PBV Program Requirements
- HQS Compliance: The property must pass HUD Housing Quality Standards inspections annually. NSPIRE inspections apply to PBV properties just as they do to HCV-funded units. A failed inspection can jeopardize subsidy payments.
- Lease and Rent Limits: Rents must not exceed the Fair Market Rent (FMR) set by HUD for the area. The Public Housing Authority (PHA) approves the lease and rent amounts upfront.
- Tenant Eligibility: Tenants must meet income limits set by the PHA. PBV programs typically serve households at or below 60% of the area median income, though some projects target lower income thresholds.
- Use Restrictions: PBV projects often have affordability periods ranging from 15 to 20 years. During this time, units must remain available to eligible households at affordable rents.
- PHA Oversight: The local PHA monitors the project annually, conducts compliance reviews, and ensures the owner meets all regulatory obligations.
Practical Implications for Landlords
Landlords receive a monthly subsidy payment for each PBV unit occupied by an eligible tenant. The tenant pays their portion of rent (typically 30% of income), and HUD covers the remainder up to the approved rent level. PBV provides stable, predictable income if the property stays compliant. However, any NSPIRE inspection failure can result in a notice to cure, and repeated violations may lead to subsidy termination.
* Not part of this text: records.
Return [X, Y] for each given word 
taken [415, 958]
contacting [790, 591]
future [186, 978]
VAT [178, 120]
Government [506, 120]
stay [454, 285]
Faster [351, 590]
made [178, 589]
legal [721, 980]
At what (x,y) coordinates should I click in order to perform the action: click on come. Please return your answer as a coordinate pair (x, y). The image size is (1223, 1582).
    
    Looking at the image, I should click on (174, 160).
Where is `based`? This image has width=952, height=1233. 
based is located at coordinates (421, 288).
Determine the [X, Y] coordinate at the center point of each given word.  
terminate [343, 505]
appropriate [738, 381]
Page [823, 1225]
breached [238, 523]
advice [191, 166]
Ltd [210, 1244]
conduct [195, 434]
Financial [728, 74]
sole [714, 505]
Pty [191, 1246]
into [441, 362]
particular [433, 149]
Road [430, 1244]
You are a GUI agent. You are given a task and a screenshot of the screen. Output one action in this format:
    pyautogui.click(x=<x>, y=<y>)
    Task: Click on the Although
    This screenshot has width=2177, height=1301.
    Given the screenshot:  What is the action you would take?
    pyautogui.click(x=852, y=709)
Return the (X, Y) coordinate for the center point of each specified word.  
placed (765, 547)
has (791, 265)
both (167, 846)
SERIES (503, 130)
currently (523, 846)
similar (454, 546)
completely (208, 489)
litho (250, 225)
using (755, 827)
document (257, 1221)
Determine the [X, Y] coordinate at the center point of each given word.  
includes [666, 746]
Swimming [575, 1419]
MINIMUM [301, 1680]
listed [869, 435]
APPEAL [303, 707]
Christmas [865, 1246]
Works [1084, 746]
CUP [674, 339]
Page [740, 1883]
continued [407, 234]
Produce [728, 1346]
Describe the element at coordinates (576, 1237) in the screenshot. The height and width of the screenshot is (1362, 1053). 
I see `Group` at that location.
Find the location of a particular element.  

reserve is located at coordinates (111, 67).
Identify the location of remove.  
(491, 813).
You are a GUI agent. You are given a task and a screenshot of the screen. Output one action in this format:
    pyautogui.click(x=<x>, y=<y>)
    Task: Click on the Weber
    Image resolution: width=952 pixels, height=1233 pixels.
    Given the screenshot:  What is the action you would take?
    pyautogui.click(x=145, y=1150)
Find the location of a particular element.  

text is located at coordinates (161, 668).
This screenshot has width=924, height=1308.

Practical Implications for Tenants
PBV tenants benefit from long-term affordable housing in a specific location. Rent increases are typically limited to reasonable adjustments approved by the PHA. The trade-off is lack of mobility, since the voucher does not follow the tenant to a new address.
Common Questions
- Can a PBV tenant move and keep the subsidy? No. The subsidy stays with the property. A tenant who moves to a different unit or building loses the PBV subsidy. They may reapply for a regular Housing Choice Voucher through the PHA's waiting list if one becomes available.
- What happens to PBV funding if the property fails an NSPIRE inspection? The PHA issues a notice to cure. If the owner corrects deficiencies within the specified timeframe (usually 30 days for life-safety items), subsidy continues. Failure to remedy violations can result in abatement or termination of PBV payments.
- Are PBV rents the same as Fair Market Rent? Not necessarily. The approved rent for a PBV unit is set during the approval process and cannot exceed the FMR for that area and unit size. The PHA must approve all rent amounts and any increases annually.